Memory  /  Study

There Is More War in the Classroom Than You Think

Hitchcock and Herwig discuss their findings on the teaching of war in higher education.

History is dying on college campuses. At least, that’s the assessment of some leading historians. Majors are plummeting and students are leaving college without a firm grasp of the foundations of the modern world. The cause of this decline is hard to pin down. Some scholars believe the fall-off can be ascribed to an aversion toward political history, while in a January 2021 opinion piece, the distinguished author Max Hastings declared that the very study of war has been killed off on college campuses.

In his provocative essay titled “American Universities Declare War on Military History,” Hastings argues that the study of war in U.S. universities is in “spectacular eclipse.” Historians today, averse to military affairs, are concerned principally with, in his words, “culture, race and ethnicity.” So great is this “revulsion from war history,” Hastings believes, that scholars refuse to teach, “or even allow their universities to host,” courses on war. Hastings rues the alleged decline of war studies because he believes in the old adage that the best way to avoid conflict is to study it.

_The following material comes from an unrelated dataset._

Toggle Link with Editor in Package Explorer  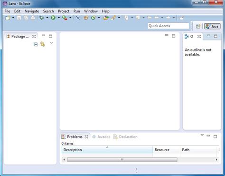[x=43, y=44]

Hastings is a great military historian, but the portrait he paints in his article is inaccurate. Whatever the cause of the decline in history majors, it is not due to a lack of classes on war-related themes. Indeed, the evidence we have collected shows the enduring presence of courses on war in leading American history departments. Based on a detailed examination of course offerings over a six-year period, we conclude that the teaching of war and conflict is doing quite well in history departments across the United States. Furthermore, courses in the field are taught mostly by tenure-track faculty; they are taught at both the survey and advanced level; and even using a fairly narrow definition of what constitutes “war studies,” the subject matter covered is wide-ranging across the modern era. The American Revolutionary War, the U.S. Civil War, the two world wars, regional conflicts like the Vietnam War, and even the “Global War on Terror” all appear consistently in history department offerings across the country, as do courses in the general category of “military history.” Surely, those of us who work in the field would welcome even more course-offerings. But in no way have historians “declared war” on this field.